TEXTO PROPORCIONADO:
¿Puede la AEAT posponer indefinidamente la declaración de fallido de una empresa en concurso solo para alargar el plazo y exigir la responsabilidad a los administradores? El Tribunal Supremo ha dicho un NO rotundo.
La reciente Sentencia 545/2026, de 30 de abril, de la Sala de lo Contencioso-Administrativo, marca un antes y un después en la derivación de responsabilidad subsidiaria.
¿Qué ha determinado el Alto Tribunal?
- Fin al retraso artificial: La AEAT no puede ignorar la realidad económica de una empresa concursada para retrasar el inicio del plazo de prescripción a su antojo.
- La clave está en los datos objetivos: Si en el procedimiento concursal ya existían informes de la administración concursal que demostraban la insolvencia y la inviabilidad de la mercantil, Hacienda ya tenía las herramientas para actuar.

TAREA 1: Indica si cada afirmación coincide con el texto de arriba sobre la sentencia del Tribunal Supremo, respondiendo sí o no y citando literalmente las palabras del texto que lo deciden: (a) La sentencia procede de la Sala de lo Contencioso-Administrativo. (b) La AEAT puede retrasar a su antojo el inicio del plazo de prescripción. (c) Los informes que demostraban la insolvencia eran de la propia AEAT.
TAREA 2: Continúa el texto de arriba sobre la sentencia del Tribunal Supremo a partir de su última frase.

BLOQUE DE DATOS:
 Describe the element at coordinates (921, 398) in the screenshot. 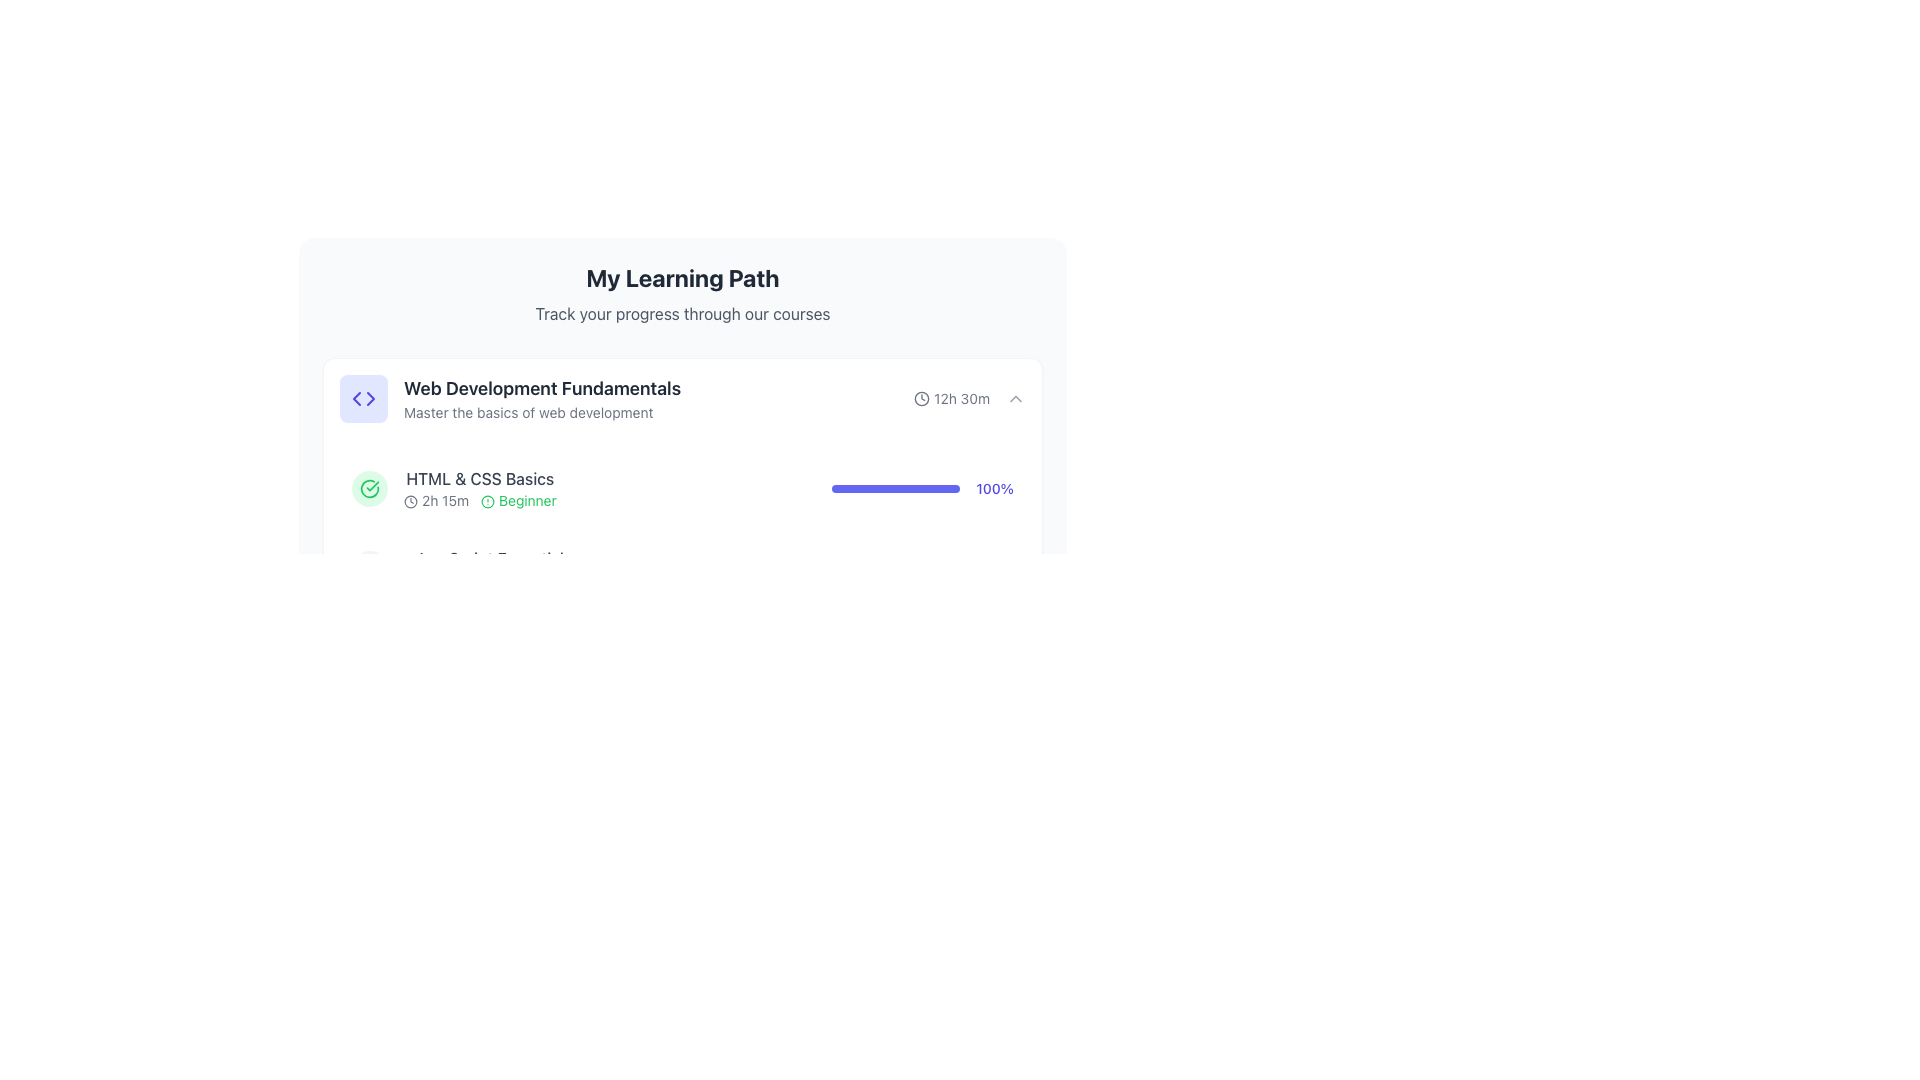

RESPUESTA 1:
(a) Sí: "de la Sala de lo Contencioso-Administrativo".
(b) No: "La AEAT no puede ignorar la realidad económica de una empresa concursada para retrasar el inicio del plazo de prescripción a su antojo".
(c) No: "informes de la administración concursal".

RESPUESTA 2:
- Aplicación de la ‘actio nata’: El Supremo vincula el inicio del cómputo del plazo al momento en que la Administración tuvo conocimiento suficiente para ejercer la acción, y no a cuando decidió emitir la declaración formal de fallido.
¿Por qué es un hito tan importante?
Esta resolución es un balón de oxígeno para la seguridad jurídica de los administradores y un recordatorio crucial para la Administración Pública: su inactividad injustificada tiene consecuencias. La acción frente al responsable subsidiario debe ejercerse cuando razonablemente se puede, no cuando políticamente o fiscalmente convenga.